Entah berapa kali tadi aku harus jatuh bangun terjerembab masuk ke petak sawah orang. Jaket dan celana panjang yang kukenakan kini telah basah kuyup berlumur lumpur. Belum lagi nafas yang nyaris putus karena harus lari menanjak dari arah kali menuju ke desa ini. Dan seolah belum cukup kesialan itu mempermainkanku, kini begitu aku sampai di depan gerbang rumah Seruni, aku kembali dihadapkan pada masalah baru. Pintu gerbang besi setinggi hampir tiga meter itu tertutup rapat, lengkap dengan gembok besar seukuran kepalan tangan yang menguncinya.

Percuma sejak tadi aku menggoyang goyangkan selot gembok itu hingga beradu dengan rangka tiang gerbang besi hingga menimbulkan suara berisik. Jarak antara gerbang dengan rumah terlalu jauh, dibatasi oleh halaman seluas lapangan bola yang nampak sunyi senyap, karena para pekerja yang mendirikan tenda sepertinya telah pulang untuk beristirahat. Mustahil para penghuni rumah yang mungkin telah terlelap itu mendengar suara berisik yang kuciptakan.

"Wedhus! Asu! Jaran!" Sekuat tenaga kutendang pintu gerbang besi itu, sambil memaki dan mengumpat. Hendak menelepon Seruni untuk membangunkannya-pun juga tak mungkin, karena ponselku tertinggal di pondok Retno Palupi.

"Ah, persetan dengan semua! Mau diteriaki maling juga bodo amat! Yang penting aku bisa masuk dan segera beristirahat!" Tanpa pikir panjang, kupanjat pintu gerbang besi yang lumayan tinggi itu. Namun kesialan kembali menghampiriku. Entah darimana datangnya, selarik cahaya senter menyorot ke arahku, disusul dengan suara hardikan keras oleh si pemilik.

"Heh?! Mau maling ya?!"

Mampus! Aku kembali merutuk dalam hati. Cahaya yang menyorotiku itu semakin mendekat, diikuti oleh suara langkah kaki si empunya senter.

"Turun! Atau kuteriaki maling kamu!" Bentak laki laki si pemilik senter itu.

"Maaf Pak, saya bukan maling. Saya ..."

"Halah! Ndak usah banyak alasan! Cepat turun kalau ndak mau digebukin sama orang sekampung!"

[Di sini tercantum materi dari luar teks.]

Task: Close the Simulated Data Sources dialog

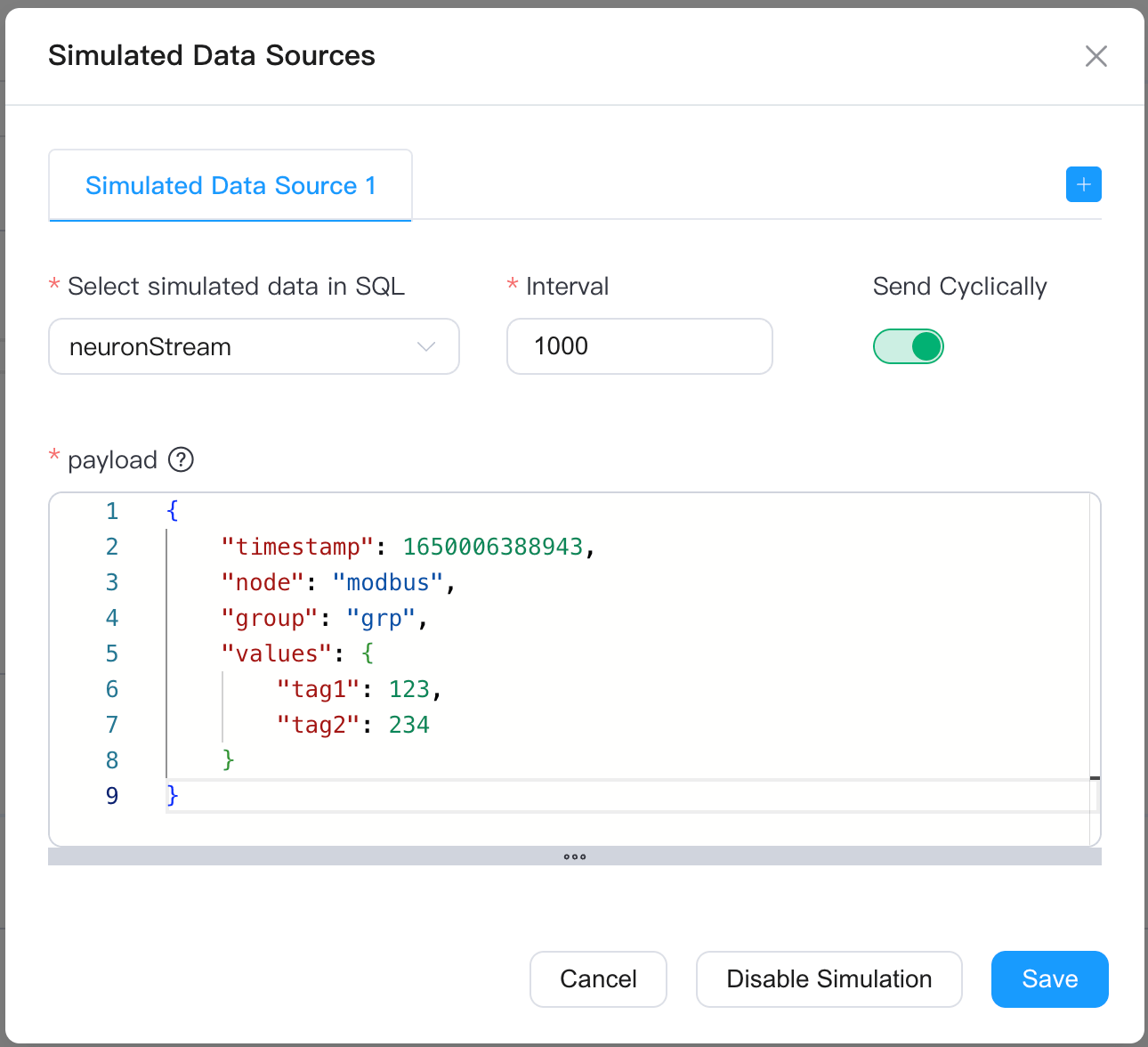Action: [x=1095, y=56]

"Wedhus!" Lagi lagi aku mengumpat dalam hati. Mau tak mau akupun akhirnya menuruti perintah orang itu, daripada nanti jadi bulan bulanan orang sekampung.

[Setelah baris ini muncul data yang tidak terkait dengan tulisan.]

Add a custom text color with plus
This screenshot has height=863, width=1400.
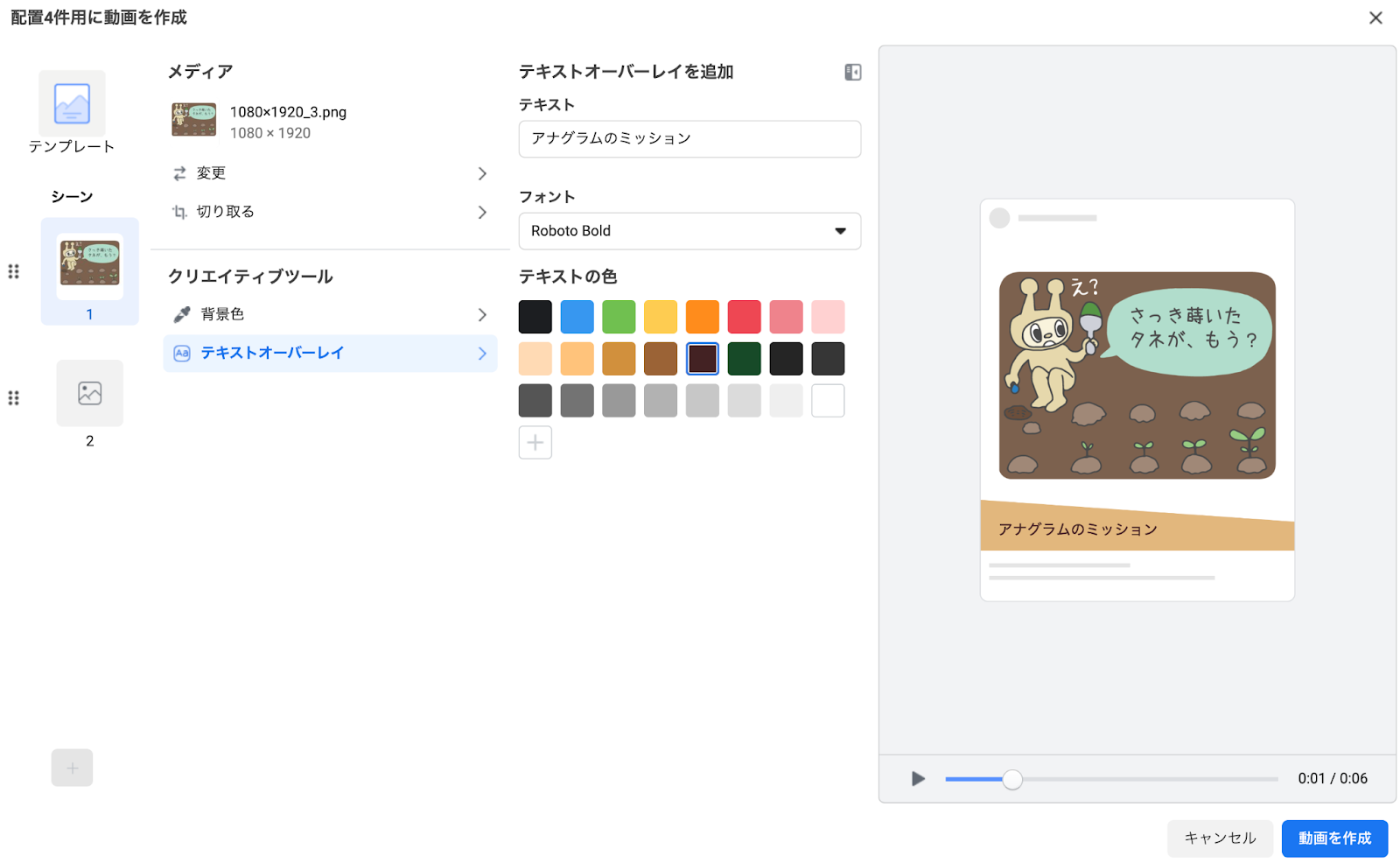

"Siapa kamu hah?! Berani beraninya berbuat macam macam di kampung ini?!" Sentak orang itu begitu aku berhasil menginjakkan kaki di tanah.

"Saya Bayu Pak, tamunya Pak Martono. Tadi habis pulang main tapi kekunci ndak bisa masuk," aku mencoba memberi penjelasan.

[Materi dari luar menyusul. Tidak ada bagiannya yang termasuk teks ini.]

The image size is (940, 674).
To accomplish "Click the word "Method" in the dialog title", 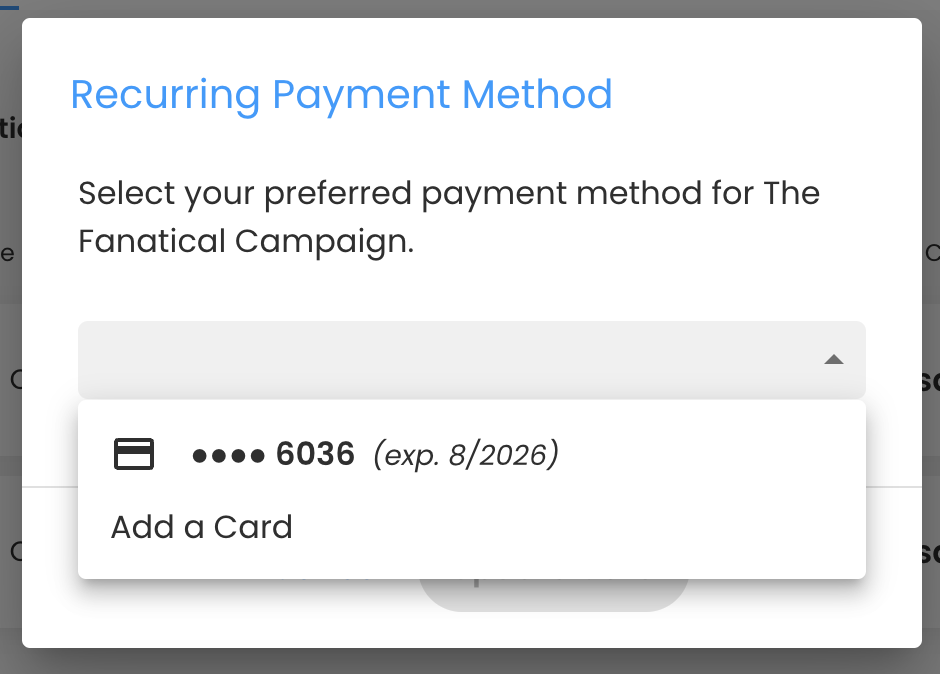I will pos(537,94).
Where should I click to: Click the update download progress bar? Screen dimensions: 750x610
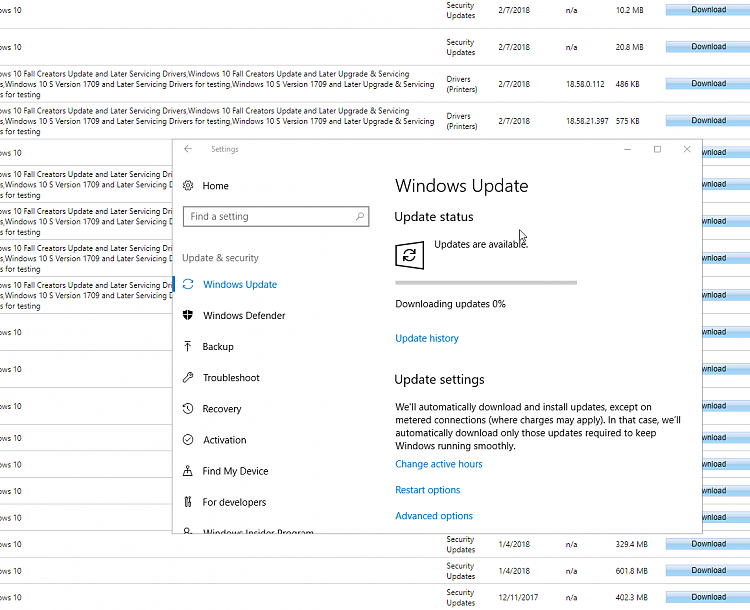pos(486,283)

"Halah! Jangan percaya Kang," seru seorang lagi. Ternyata ada dua orang laki laki yang memergokiku. Dan itu membuat nyaliku semakin ciut. "Bangunkan saja Pak Martono. Biar jelas orang ini beneran tamunya atau bukan!"

"Diam disitu! Jangan coba coba untuk kabur!" Sungut orang yang pertama tadi, sambil melangkah ke arah dinding tembok pagar disisi gerbang dan menekan tombol bel yang terpasang disana. Sontak aku menepuk jidatku sendiri. Bagaimana aku sampai tak sadar kalau ada tombol bel disitu? Tak lama, nampak pintu rumah joglo itu terbuka, disusul dengan kemunculan Seruni dan Pak Martono dari dalam rumah.

"Sinten nggih? (Siapa ya?)" Setengah berteriak Pak Martono bertanya, sambil melangkah mendekat ke pintu gerbang, diikuti oleh Seruni.

"Saya Pak! Gunadi! Maaf kalau membangunkan Bapak malam malam begini. Tapi, ini lho, ada orang yang coba coba manjat gerbang sampeyan. Mau maling kayaknya," si pemilik senter menyorotkan lampu senternya ke arahku.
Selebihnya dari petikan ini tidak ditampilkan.